Problem Understanding

The problem asks us to design a data structure that supports weighted random sampling.

You are given an array w, where each element represents the weight of an index. Instead of choosing every index with equal probability, the selection probability depends on its weight.

For example:

  • If w = [1, 3]
  • Total weight = 1 + 3 = 4
  • Index 0 should be chosen with probability 1/4
  • Index 1 should be chosen with probability 3/4

The challenge is implementing the method pickIndex() such that repeated calls statistically follow these probabilities.

In other words, we need to simulate a probability distribution where larger weights make an index more likely to be chosen.

The input consists of:

  • A constructor Solution(w) that initializes the data structure.
  • A method pickIndex() that returns one valid index from [0, len(w) - 1].

The key requirement is that selection must be random but weighted.

The constraints give us important hints about efficiency:

  • w.length <= 10^4
  • pickIndex() is called at most 10^4 times
  • w[i] <= 10^5

Since pickIndex() may be called many times, recomputing probabilities from scratch every call would be inefficient. We should preprocess information once during initialization and make each query efficient.

An important observation is that all weights are positive integers, meaning every index always has a non-zero probability of being selected. This removes corner cases involving zero probability intervals.

Some edge cases that could trip up a naive implementation include:

  • A single-element array like [1], where the only valid answer is 0.
  • Very uneven distributions such as [1, 100000], where one index should dominate the probability space.
  • Large arrays with repeated calls to pickIndex(), where poor performance would become noticeable.

The problem guarantees valid positive weights, so we do not need to handle negative values or empty arrays.

Approaches

Brute Force Approach

A straightforward approach is to explicitly build a weighted pool.

For each index i, insert it into an auxiliary list w[i] times.

For example:

w = [1, 3]

Expanded array:
[0, 1, 1, 1]

Then pickIndex() simply selects a random position in this expanded array.

This works because frequency directly corresponds to probability:

  • Index 0 appears once
  • Index 1 appears three times

Thus, index 1 is selected three times more often.

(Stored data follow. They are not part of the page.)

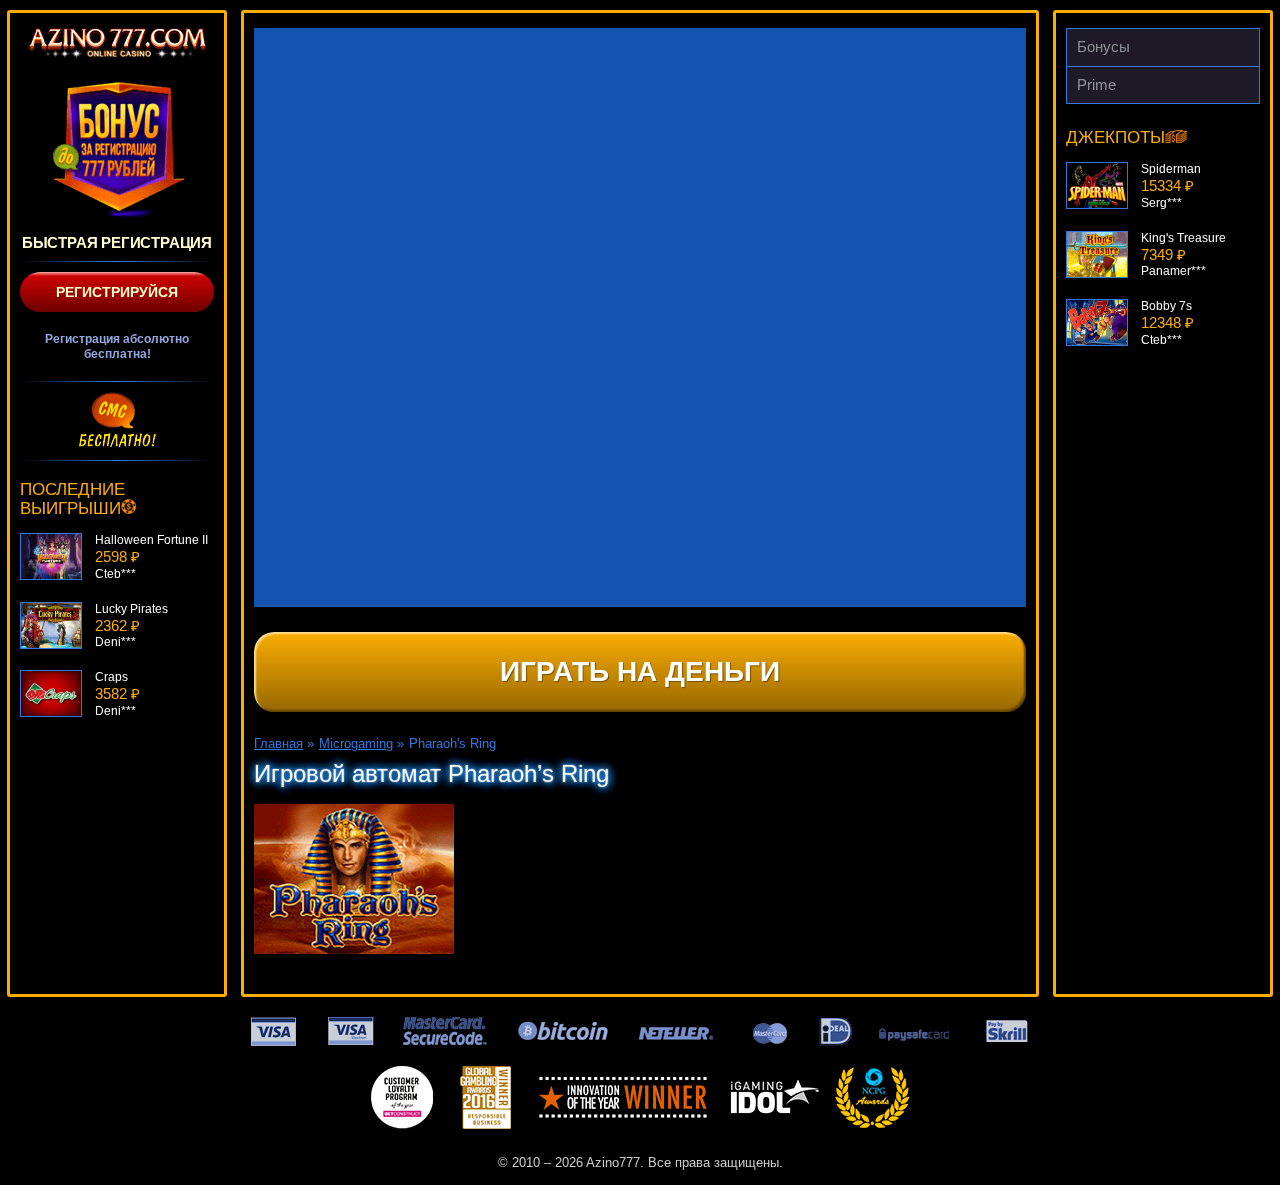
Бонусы (1103, 46)
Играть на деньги (640, 671)
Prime (1096, 84)
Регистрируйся (117, 292)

Although correct, this approach becomes impractical when weights are large.

For example:

w = [100000, 100000]

The expanded array would require 200000 elements.

Since:

sum(w) can be as large as 10^9

this solution is far too memory-intensive.

Key Insight

Instead of physically expanding the weighted array, we can think of weights as ranges on a number line.

Suppose:

w = [1, 3, 2]

We create prefix sums:

[1, 4, 6]

This represents intervals:

Index Range
0 [1]
1 [2,4]
2 [5,6]

Now imagine generating a random integer:

target ∈ [1, totalWeight]

If:

target = 3

then it lies inside index 1’s range.

The problem becomes:

Find the first prefix sum greater than or equal to target.

Since prefix sums are sorted, we can use binary search.

This gives:

  • Preprocessing: O(n)
  • Each query: O(log n)

which is much more efficient.

Approach Comparison

Approach Time Complexity Space Complexity Notes
Brute Force O(sum(w)) preprocessing, O(1) pick O(sum(w)) Expands the weighted array explicitly, impractical for large weights
Optimal O(n) preprocessing, O(log n) pick O(n) Uses prefix sums and binary search

Algorithm Walkthrough

Optimal Algorithm: Prefix Sum + Binary Search

  1. During initialization, compute a prefix sum array.

Each position stores the cumulative sum of weights up to that index.

Example:

w = [1, 3, 2]

prefix = [1, 4, 6]

This transforms weights into searchable intervals. 2. Store the total weight.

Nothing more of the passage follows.